По улицам ветерком сквозили колесные машинки. Одна затормозила рядом с прохожим, водитель отворил дверцу, и тот сел – очень спокойно.
– В госпиталь, – кивнула Мария. – Хоть какой-то шанс, по их мнению.
– Приближенный к нулю, – отозвался я. – Послушай, а эти, кто больше других продержался, – у них и шанец в сумры попасть тоже покрупней?
– Если и да, то ненамного. Они ни в чем не лучше погибших и не хуже. Только оптимизма у них прибавилось.
– Натуральным путём выживут только такие, как мы?
– В потенции, – Мари кивнула. – Воплощённые Сумрачники еще до Мора узнали друг друга и объединились ради своей защиты. Им же хотя бы свою бессмертность надо было скрывать.
Я мельком отметил еще один вариант самоназвания.
– Хм. Так что – мы ждем, пока природа решит за нас, или занимаемся выборочным спасением смертных? Методом простого тыка?
– Пабло, я не Википедия и не Книга Вампира. Только если бы Народ зациклился на альтруизме, погибло и рухнуло бы всё.
– Интересно, с чего тогда в этих смертных дурнях так взыграл оптимизм, – пробормотал я себе под нос. – И до какой степени.
– До такой, что некоторые ювелирные лавки открылись заново, – улыбнулась Мари. – Правда, под лозунгом торговли амулетами, но ведь амулеты должны быть красивы?
– Чтобы выдать себя перед церковниками за простую безделушку, – угадал я. – Амбивалентно, черт его дери. Так мы как раз туда идем?
– Именно.
На этих словах она толкнула ржавую створку ворот, еще со времен благоденствия перекрывших ведущую во двор арку, и мы вошли.
Вывеска над заведением принадлежала и в самом деле лавчонке, а не бывшему магазину: нарочито заржавелая и облупленная. Внутри, у небрежно застекленных прилавков, было на удивление много народу – человек десять, считая охранника и продавца. От Марии я понял, что здешние талисманы, по распространенному мнению, оберегают себя сами. Вору лучше с их силой не связываться.
– Мы к мастеру вот с этим, – проговорила моя подружка, достав из сумочки массивную брошь той же варварской работы, что и прочие изделия: черный кабошон внутри толстой платиновой спирали. Охранник, тощий и подвижный молодой человек? немного напомнивший мне меня самого, отворил низкую дверь, и мы оказались в мастерской.
Не знаю, почему меня так удивило, что здешние побрякушки изготовляет женщина – и очень привлекательная. Загорелое лицо в мелких веснушках выглядывало из широко лежащего на плечах платка, будто из рамы, глаза поверх снятых очковых «консервов» сияли как два полированных агата, нос и рот, закрытые до того плотной повязкой, были изящной формы. «По малахиту только что работала, у него пыль ядовитая», – тотчас передала мне Мария.

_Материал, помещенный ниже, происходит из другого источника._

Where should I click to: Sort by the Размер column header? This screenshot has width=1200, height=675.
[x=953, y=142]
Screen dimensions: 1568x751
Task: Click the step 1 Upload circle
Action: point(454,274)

– Рада видеть вас обоих, – женщина слегка привстала и поклонилась. – Джентльмен хотел посмотреть заказ? Или надумал в подмастерья наняться? Ремесло у меня уникальное и, надо сказать, востребованное.
Что-то слишком часто меня зазывают в ученики, подумал я.
– Рады и мы, дама Асия, – поклонилась Мари. – С заказом мы не торопим, но зайти лишний раз полюбоваться всегда приятно.
– Это карбункул для будущей матери, помню, как же. Самый чудесный пироп, какой мне последнее время попадался, и вороненое серебро. Золото не так хорошо ценится и выглядит вульгарно: работать легко, яркость может забить красоту камня вместо того, чтобы подчеркнуть. И вообще серебро куда сильнее. Вы хотели такой амулет, чтобы можно было носить не снимая, – кольцо или браслет. Был выбран браслет в виде цельного обруча, чтобы не теснил руку. Однако полностью готов лишь камень.
– Но вы его не гранили, надеюсь? – спросила Мария.
– Нет, конечно. Идеальный кабошон, такие были в обычае веков семь назад, а ныне эта мода вернулась. Уловляет солнце и с ним играет, а не дробит огранкой в клочки. Олицетворяет кровь и огонь.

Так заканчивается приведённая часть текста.